Your objective
Pictures in the entries below are to be left out; otherwise, reproduce exactly the lines from the first through the line containing "You are a computer-use agent. The height".

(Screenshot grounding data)
■ ■ ■ ■ ■ ■ ■

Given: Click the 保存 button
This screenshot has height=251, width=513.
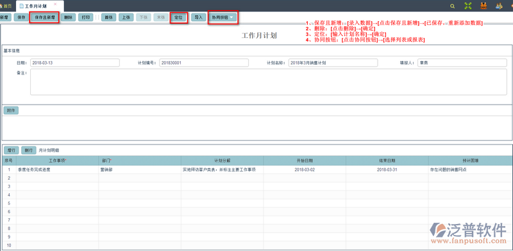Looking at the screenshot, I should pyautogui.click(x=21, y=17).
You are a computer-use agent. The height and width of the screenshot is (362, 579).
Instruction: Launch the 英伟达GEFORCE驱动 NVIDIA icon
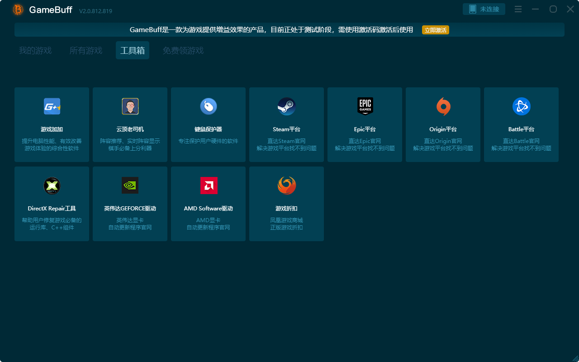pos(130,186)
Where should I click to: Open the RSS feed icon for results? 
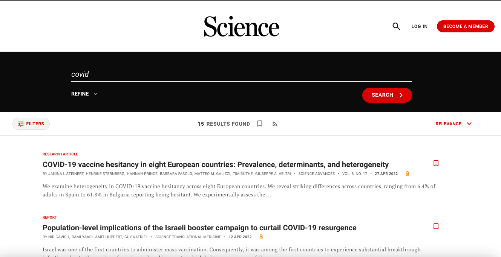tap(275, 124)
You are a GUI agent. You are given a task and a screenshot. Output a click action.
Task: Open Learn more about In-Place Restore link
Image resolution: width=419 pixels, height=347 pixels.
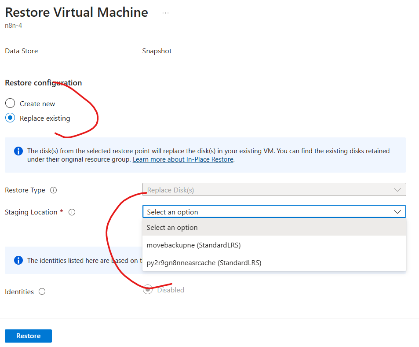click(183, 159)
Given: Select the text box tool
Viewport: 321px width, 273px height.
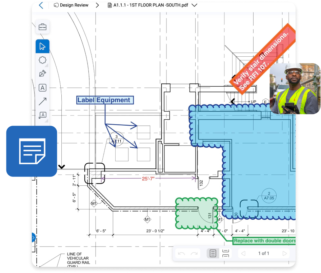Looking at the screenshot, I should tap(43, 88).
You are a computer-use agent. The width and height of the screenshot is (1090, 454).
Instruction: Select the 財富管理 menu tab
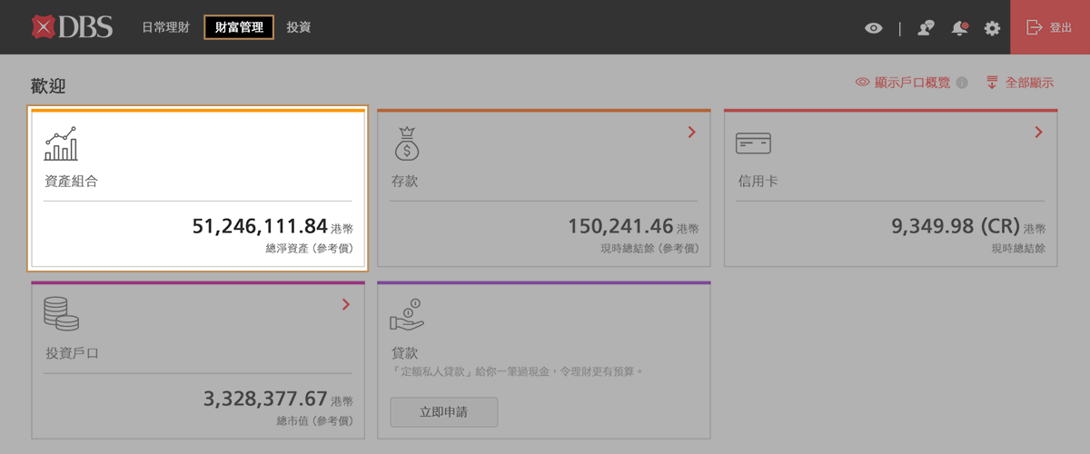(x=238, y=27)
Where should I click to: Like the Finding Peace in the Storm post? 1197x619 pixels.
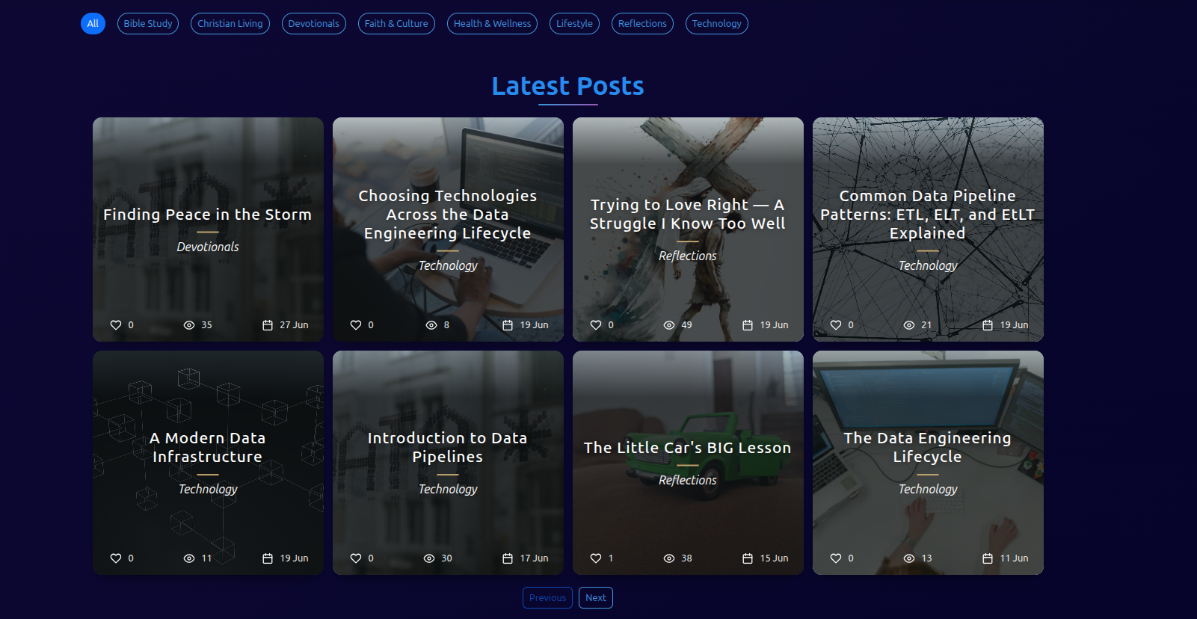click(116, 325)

■ ■ ■ ■ ■ ■ ■

Written response
Given: Click the 保存 button
This screenshot has height=251, width=513.
Looking at the screenshot, I should pyautogui.click(x=21, y=17).
You are a computer-use agent. The height and width of the screenshot is (362, 579).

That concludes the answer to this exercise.